C’est ce qui luy fit donner de nouveaux ordres afin qu’on sçùt positivement à quelles gens il avoit à faire, si c’étoient Espagnols ou François. Les coureurs qu’il dépêcha pour en sçavoir la verité, rencontrerent le comte d’Aine, qui se détacha tout exprés pour leur demander ce qu’ils cherchoient. Ils luy dirent que Guillaume Felton les avoit envoyez pour sçavoir si Bertrand étoit là en personne. Le Comte répondit que non, que c’étoit luy seul qui, comme prince né d’Arragon, commandoit ce petit corps d’Espagnols qu’ils voyoient, et qui ne demandoient qu’à combattre contre les Anglois. Ce cavalier répondit qu’ils auroient bientôt satisfaction là dessus. Bertrand sçachant que Felton le croyoit fort loin de là, se tint à couvert dans son embuscade en attendant l’occasion de faire une sortie sur son ennemy. Les Anglois se persuadans que la défaite des Espagnols ne leur coûteroit pas beaucoup, se presenterent en bataille comme s’ils marchoient à une victoire certaine, et quand ils se virent assez prés des Espagnols, ils mirent pied à terre, faisans voltiger leurs enseignes et leurs drapeaux avec une fierté de conquerans. Les Espagnols firent aussi de leur côté fort bonne contenance. Ces deux petits corps d’aimée se tinrent si serrez qu’ils ne pouvoient entrer l’un dans l’autre, et disputerent longtemps le terrain pied à pied sans qu’on pût sçavoir à qui demeureroit l’avantage, quand Bertrand fit une irruption sur les Anglois à la sortie de son embuscade, et les prit en flanc avec tant de furie qu’il les tailla tous en pièces, en tua grand nombre, dont Felton fut un des premiers, et contraignit les autres de gagner au pied et de traîner le débris de leurs troupes battües jusqu’au camp du prince de Galles, qui fut bien étonné de cette déroute, où son general avoit laissé la vie.

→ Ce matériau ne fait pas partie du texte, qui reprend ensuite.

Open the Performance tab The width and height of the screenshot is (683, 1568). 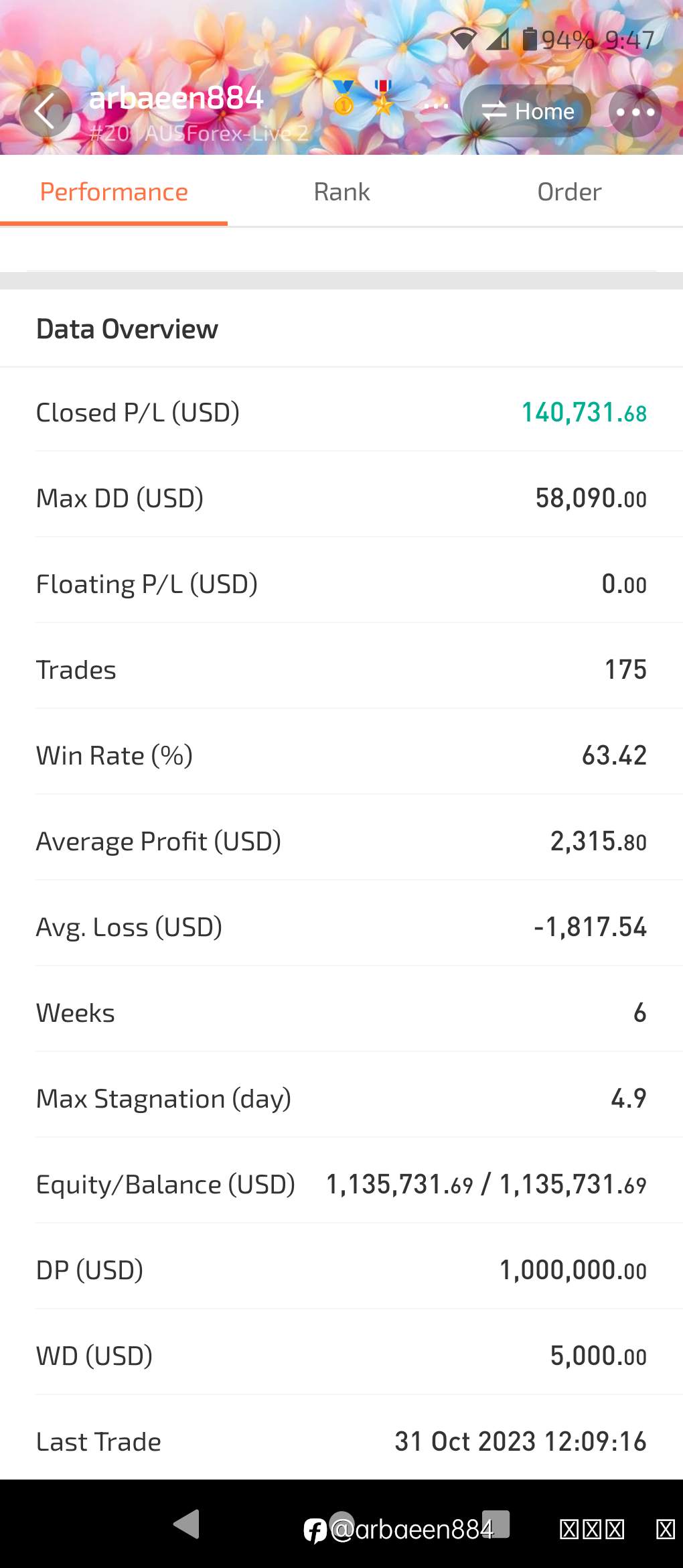click(114, 192)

Pierre à cette nouvelle donna mille maledictions à ce Bertrand, qui luy avoit toujours été si fatal et qui avoit fait toute cette fâcheuse execution. Le comte d’Armagnac prit la liberté de representer au prince qu’ayant une armée si nombreuse elle ne pouroit pas encore subsister ny vivre trois jours dans un païs si maigre et si ruiné ; qu’il valloit donc bien mieux mourir de l’épée de leurs ennemis que de la faim cruelle qui les consumoit. Chandos et les autres seigneurs appuyerent ce sentiment. Tandis qu’ils deliberoient ensemble, Bertrand prit le party de s’en retourner à Navarrette avec ses prisonniers et son butin. La joye d’Henry ne fut pas petite quand il apprit ce premier succés de ses armes, et que les Anglois manquans de provisions et de vivres seroient bientôt à bout. Guesclin luy conseilla de ne rien hasarder, puisque la famine seule pouvoit faire perir toute cette grande armée, qui seroit dans peu détruite par elle même. Il luy fit comprendre qu’ils n’avoient qu’à se retrancher dans de bons fossez et mettre les charrois devant eux, et qu’avec ces deux précautions ils seroient entièrement inaccessibles à leurs ennemis, qu’ils verroient avant qu’il fût trois jours se débander et se separer les uns des autres pour aller chercher dequoy vivre dans un païs plus reculé ; qu’alors quand ils seroient ainsi dispersez et marchans sans rang et sans discipline et tout attenüez de la faim, l’on pouroit leur courre sus, les charger et n’en pas laisser dix ensemble.

Le comte d’Aine, voulant faire le brave et l’intrépide, ne goûta pas un avis si sage. Il luy sembla que Bertrand ne l’avoit donné que dans la crainte d’en venir aux mains dans une bataille ; il luy reprocha même qu’il avoit peur. Cette parole indiscrette piqua Bertrand jusqu’au vif ; il dit tout en colère, par ma foy se nous combatons demain nous serons desconfiz et avendra grant meschief sur le Roy. Cependant pour faire voir que ce n’étoit point la crainte ny la lâcheté qui luy faisoit tenir un pareil discours, il protesta que puisque le comte avoit eu le front de l’en accuser, on donneroit le lendemain bataille, dans laquelle il payeroit si bien de sa personne qu’il s’y feroit prendre ou tüer, et qu’on verroit qui des deux, ou du comte ou de luy, s’aquiteroit mieux de son devoir. Henry, qui connoissoit le caractere de Bertrand, que la mort ny tous les dangers n’étoient point capables d’ébranler, en voulut revenir à son sentiment et ne rien tenter mal à propos ; mais Guesclin se sentant trop choqué du peu de justice que le comte luy avoit fait de croire que le cœur luy manquoit, dit qu’il avoit fait serment de combattre, et qu’il y auroit bataille le lendemain. On éprouva depuis que Bertrand n’avait rien avancé, dans le conseil d’Henry, que de fort judicieux et fort pratiquable, et qu’en effet, si le comte d’Aine ne luy eût pas ainsi rompu en visiere, et qu’on eut laissé les ennemis aux prises avec la faim seule, le prince de Galles et toute son armée auroient été sur les dents au bout de trois jours, et peut-être que de tous ces Anglois il n’en seroit pas resté trois pour annoncer en Angleterre une si funeste nouvelle.